2.13. Determination of the HBV Genotypes
The NCBI HBV genotyping tool (https://www.ncbi.nlm.nih.gov/projects/genotyping) was used for determination of genotype for each HBV sequence. FASTA format files were picked from BioEdit software and pasted into nucleotide blast to verify the relatedness and accuracy of the sequence of the unknown target after trimming off the artefacts at the start of the chromatograms and near the end as a result of poor-quality chromatogram due to regent depletion generating approximately 380 bases. The nucleotide blast (NCBI) perfectly matches the unknown targeted sequence obtained from the sanger sequence against the known deposited sequences at a global level. These generated alignments against score values depending on the degree of relatedness of the unknown sequence against the reference sequences. In addition to relatedness, this particular alignment was aimed at generating genotypes for each unknown sequence; henceforth, the perfectly matching targets/reference genotypes were considered to be 100% related to the unknown deposited with subsequent value of ≤0.

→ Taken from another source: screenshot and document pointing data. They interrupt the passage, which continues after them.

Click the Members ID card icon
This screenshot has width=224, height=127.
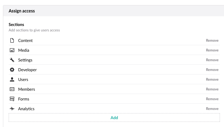(12, 89)
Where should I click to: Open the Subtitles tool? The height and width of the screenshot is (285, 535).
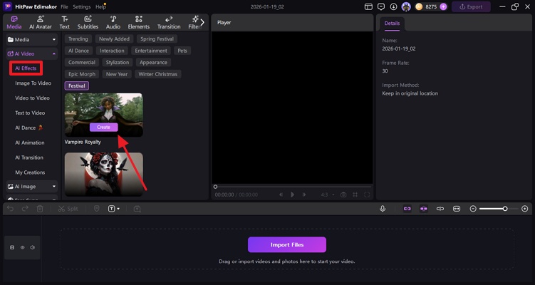pyautogui.click(x=88, y=22)
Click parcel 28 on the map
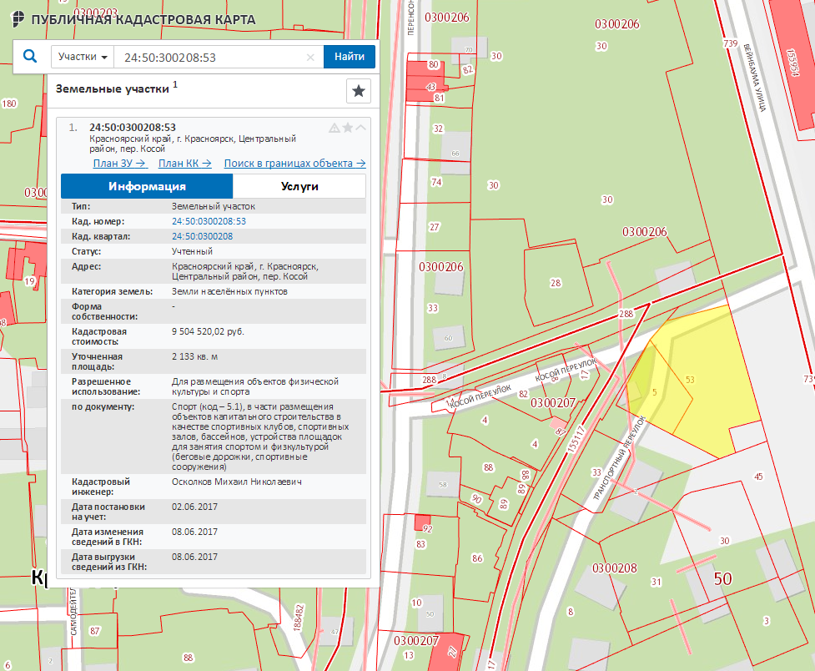 (556, 284)
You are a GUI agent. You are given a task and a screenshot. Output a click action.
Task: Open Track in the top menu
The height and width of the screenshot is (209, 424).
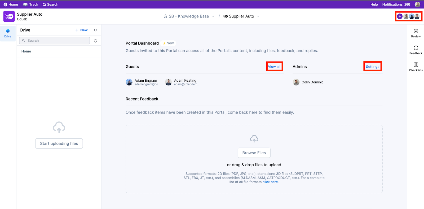[31, 5]
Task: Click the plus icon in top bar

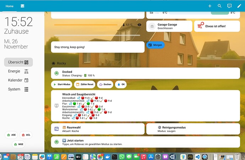Action: click(x=210, y=6)
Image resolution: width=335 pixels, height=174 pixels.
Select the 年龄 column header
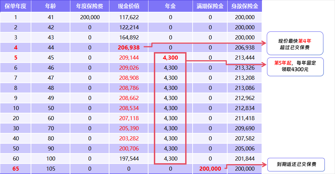(51, 6)
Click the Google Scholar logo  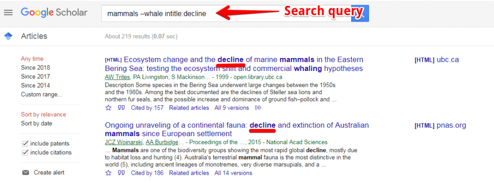(x=54, y=13)
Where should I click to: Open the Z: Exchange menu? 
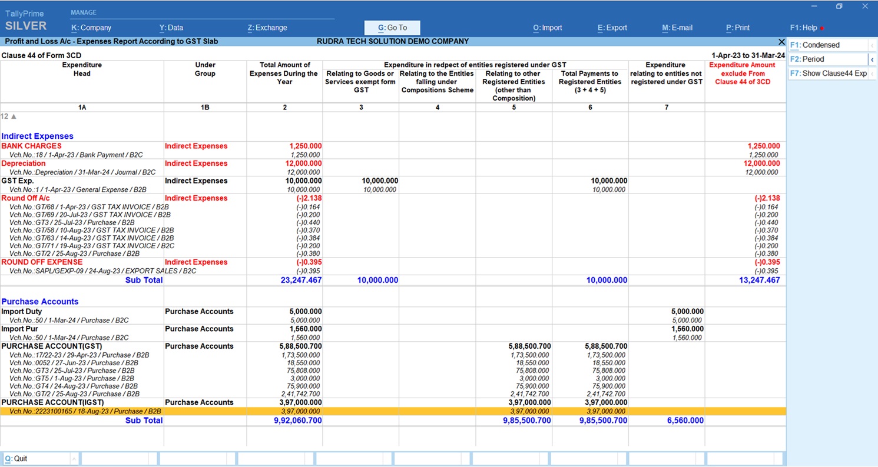coord(267,28)
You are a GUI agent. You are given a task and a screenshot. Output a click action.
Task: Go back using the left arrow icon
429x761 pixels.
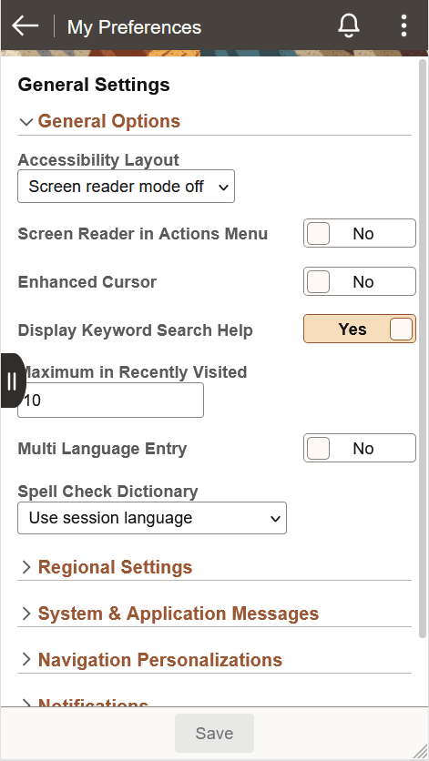(x=25, y=25)
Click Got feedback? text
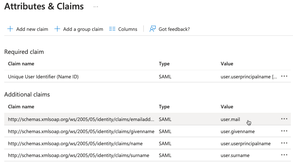The image size is (293, 164). [174, 29]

Overall, serum/whole blood was obtained from 200 HBsAg-seropositive participants. Of these, 99 (49.5%) and 101 (50.5%) were from the high and the low endemic regions, respectively. Majority of the participants were female (64.5%), aged between 18 and 30 years (51.0%), married (62.0%), and had basic primary education (40.5%) (Supplementary material S1, Table A). 135 (67.5%) samples were PCR positive of which 70 (51.9%) and 65 (48.1%) were from the high and low endemic regions, respectively. 87 (63.0%) were female, 62 (45.9%) were youth aged 18-30 years, 86 (63.7%) were married, and 50 (37.0%) had the basic primary education (Table 1).
3.1. PCR Amplification of HBV Polymerase Gene
Hepatitis B virus DNA isolated from patients generated 400 bp PCR amplification product for polymerase gene using nested PCR approach for samples from both the low and high endemic regions (Supplementary material S2, Figures A and B).

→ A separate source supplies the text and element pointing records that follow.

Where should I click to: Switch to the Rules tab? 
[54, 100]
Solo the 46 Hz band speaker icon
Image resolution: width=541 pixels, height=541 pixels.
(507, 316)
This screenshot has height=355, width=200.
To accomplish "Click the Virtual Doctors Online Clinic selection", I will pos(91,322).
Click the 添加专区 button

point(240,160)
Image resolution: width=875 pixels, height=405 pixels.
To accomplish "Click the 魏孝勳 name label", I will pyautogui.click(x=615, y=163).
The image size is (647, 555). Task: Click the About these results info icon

3.2. Sequencing of the PCR Product to Determine the HBV Genotypes
Overall, 131 (97.0%) nested PCR product out of the 135 samples were successfully sequenced: 63 (48.1%) from the low endemic region and 68 (51.9%) from the high endemic region (Table 2, Figure 2). Only 4 (3.0%) PCR amplicons did not generate sequences: 2 (3.1%) from the high endemic region and 2 (2.9%) from the low endemic region (Table 2).

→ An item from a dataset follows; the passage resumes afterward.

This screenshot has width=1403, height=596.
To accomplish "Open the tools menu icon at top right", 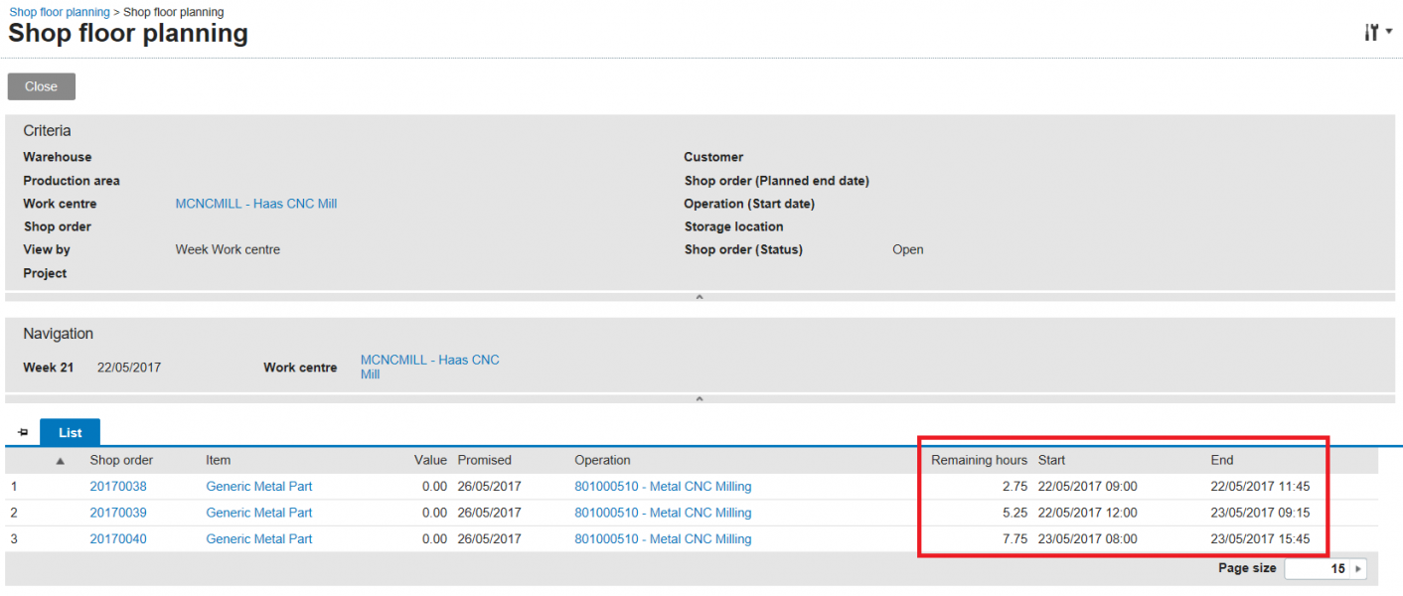I will 1376,33.
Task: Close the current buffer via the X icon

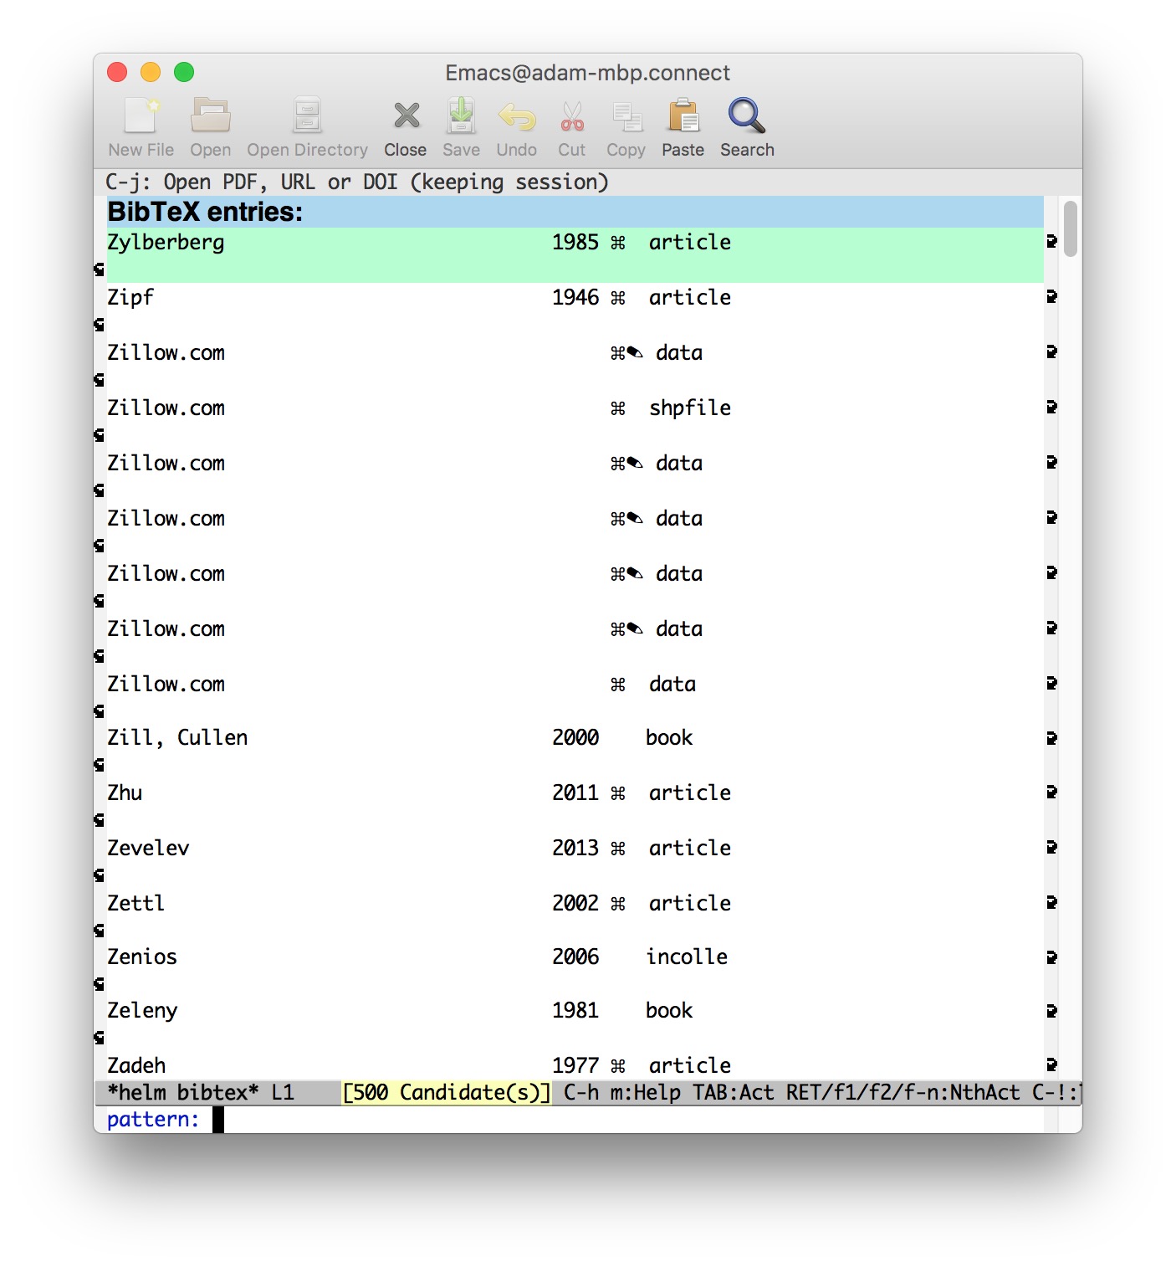Action: (405, 124)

The nucleotide sequence data was submitted to GenBank; these sequences are available at NCBI nucleotide sequence database with their respective accession numbers.
3.3. Circulating HBV Genotypes and Subgenotypes in the Low and High Endemic Regions of Uganda
Overall, two genotypes (A and D), two subgenotype (A1 and D4), and the recombinant genotype D/E were detected as predicted by NCBI genotyping tool for HBV from the samples. Genotype prediction from NCBI genotyping tool, Geno2Pheno, and HBVSeq produced 100% similar results.
In general, 60 (46%) of the samples sequenced belonged to genotype A; 37 (28%) were for the recombinant genotype D/E while 34 (26%) were for genotype D. According to the endemicity and genotype distribution, genotype A was slightly more prevalent in the low endemic region (47.6%) compared to the high endemic (44.1%). In contrast, genotype D was the most common in the high endemic region (38.0%) compared to the low endemic (15.9%) while for the recombinant genotype D/E, it was proportionately higher in the low endemic region (36.5%) than in the high endemic region (20.6%) (Figure 3). Regarding the distribution of genotype and subgenotype in relation to the endemicity genotypes, A was predominantly circulating in the high endemic region with a prevalence of 20 (58.8%) compared to the low endemic region with a prevalence of 14 (41.2%). Similarly, genotype D was proportionately higher among the patients from the high endemic region at a prevalence rate of 22 (68.8%) compared to those from the low endemic region at a prevalence rate of 10 (15.6%). In contrast, subgenotype A1 was dominating in the low endemic region at a prevalence rate of 16 (61.5%) compared to the high endemic region at a prevalence of 10 (38.5%) and only two cases of subgenotype D4 from the high endemic region were detected. Only four samples (3.0%) failed to give sequences (Table 2, Figure 4).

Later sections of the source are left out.